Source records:
-.-.-

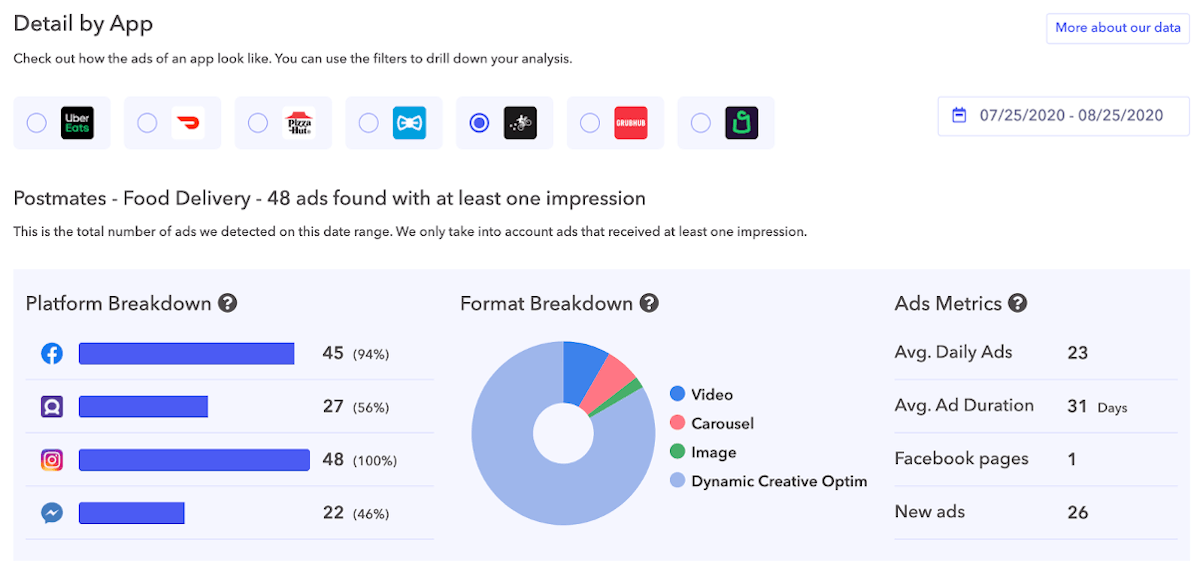1200x572 pixels.
Task: Click the Pizza Hut app logo
Action: tap(298, 123)
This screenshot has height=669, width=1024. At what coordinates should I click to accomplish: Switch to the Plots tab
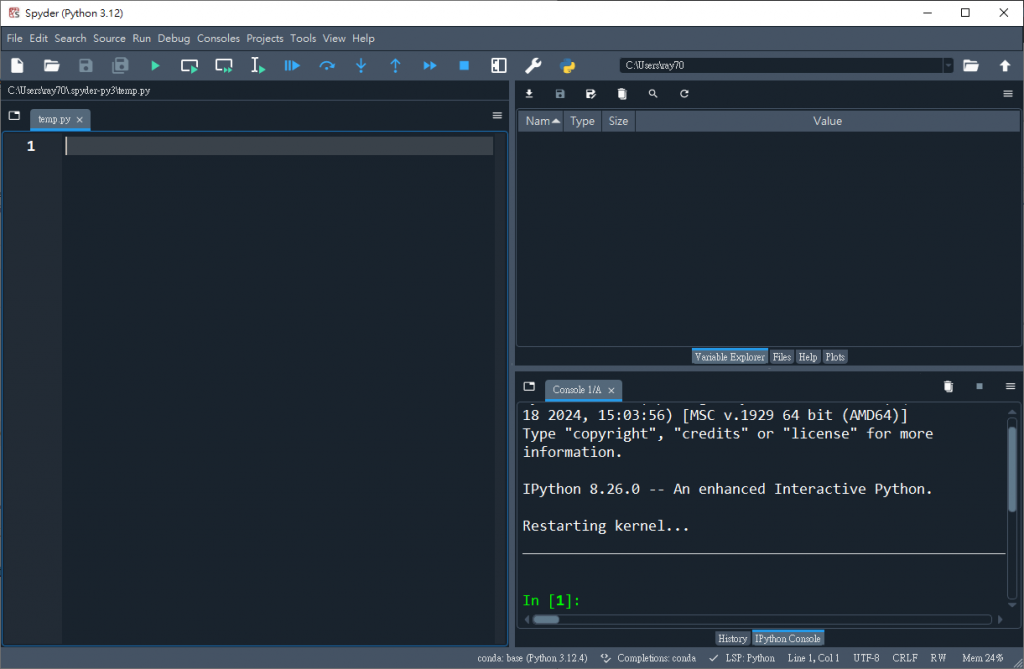point(835,357)
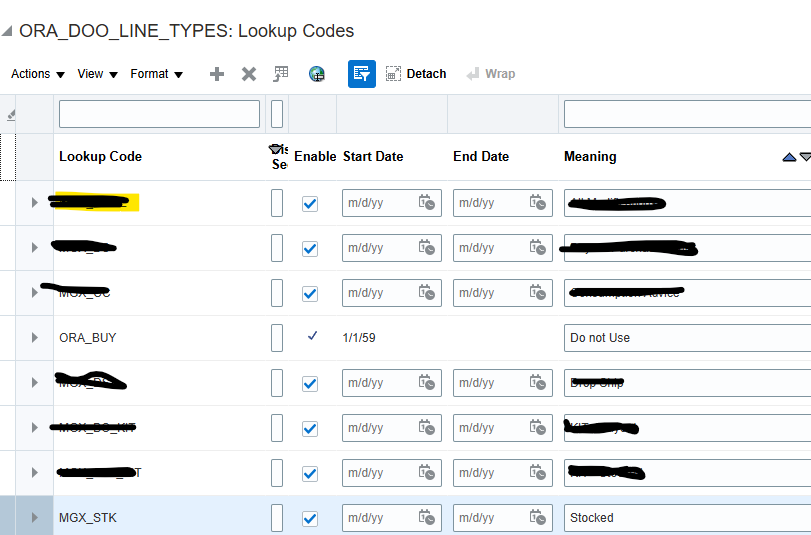Uncheck the Enabled checkbox for MGX_STK
Screen dimensions: 811x535
pos(310,518)
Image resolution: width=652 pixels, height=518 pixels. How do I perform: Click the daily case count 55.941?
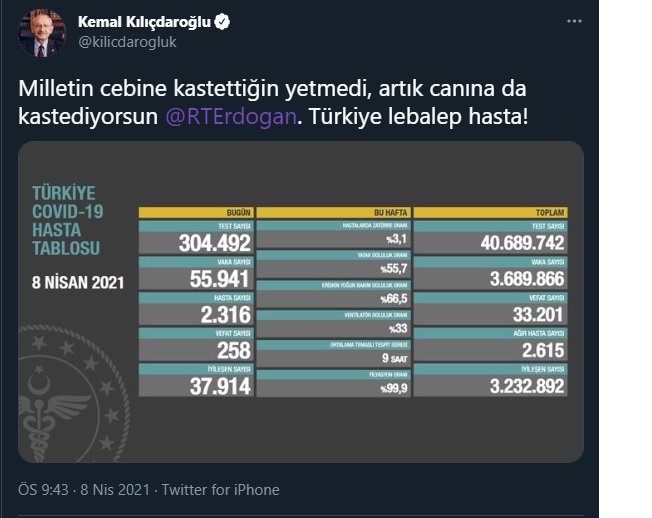(220, 279)

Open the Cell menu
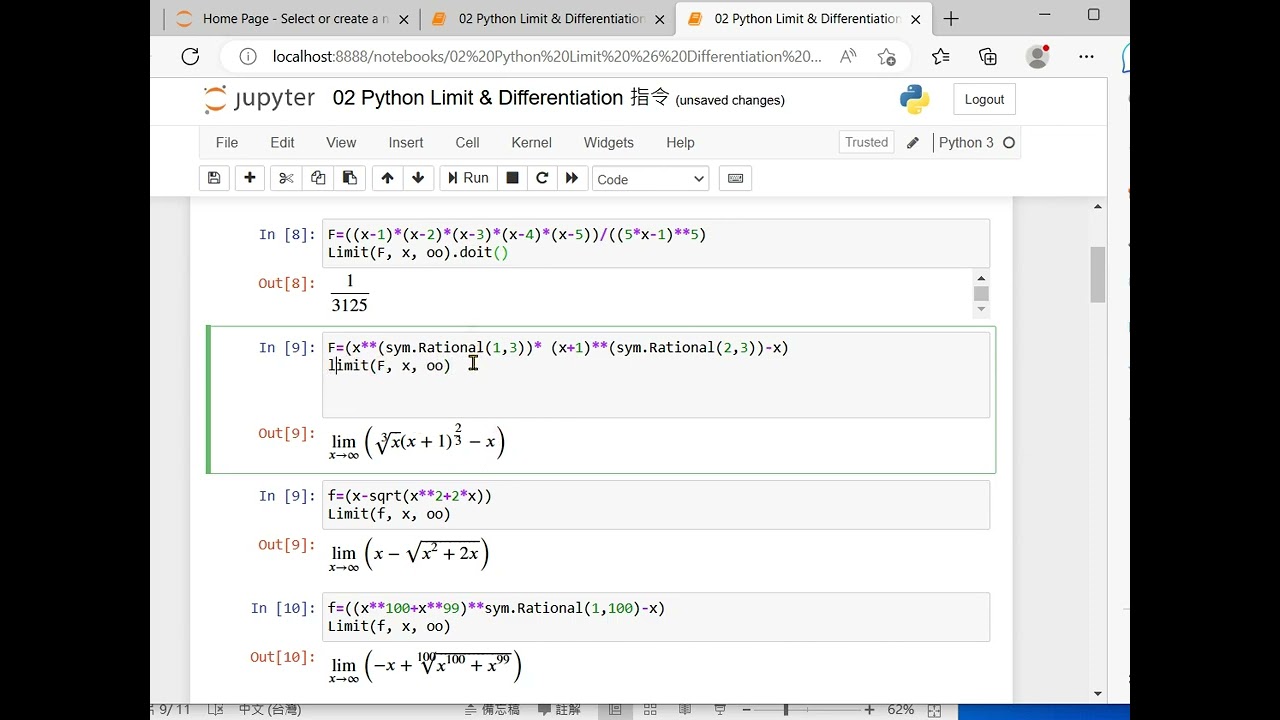click(467, 142)
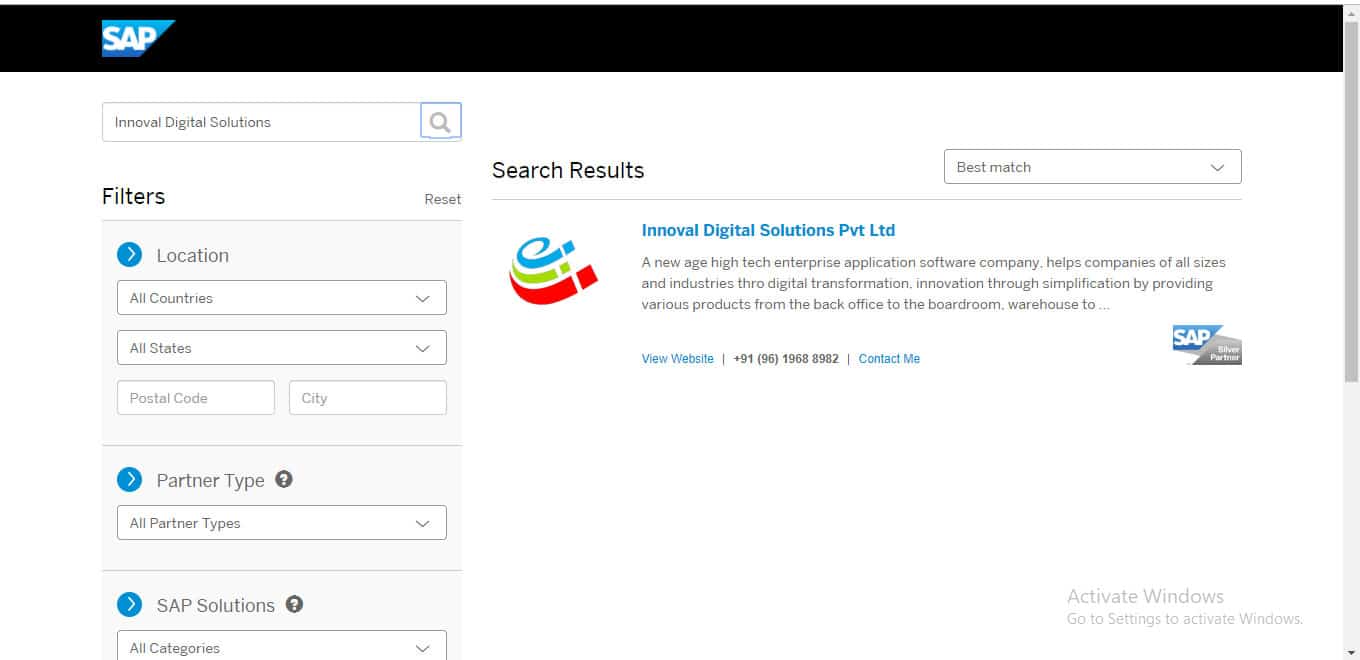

-.-.-

Extract only the lines from the line containing "This screenshot has" through the final line of the records; keep both ends and drop every picture.

This screenshot has height=669, width=1024. At what coordinates should I click to accomplish: Switch to the Plots tab
point(835,357)
Uncheck the Enabled checkbox for MGX_STK
Screen dimensions: 811x535
pos(310,518)
Image resolution: width=652 pixels, height=518 pixels. How do I perform: Click the daily case count 55.941?
(220, 279)

Open the Cell menu
click(467, 142)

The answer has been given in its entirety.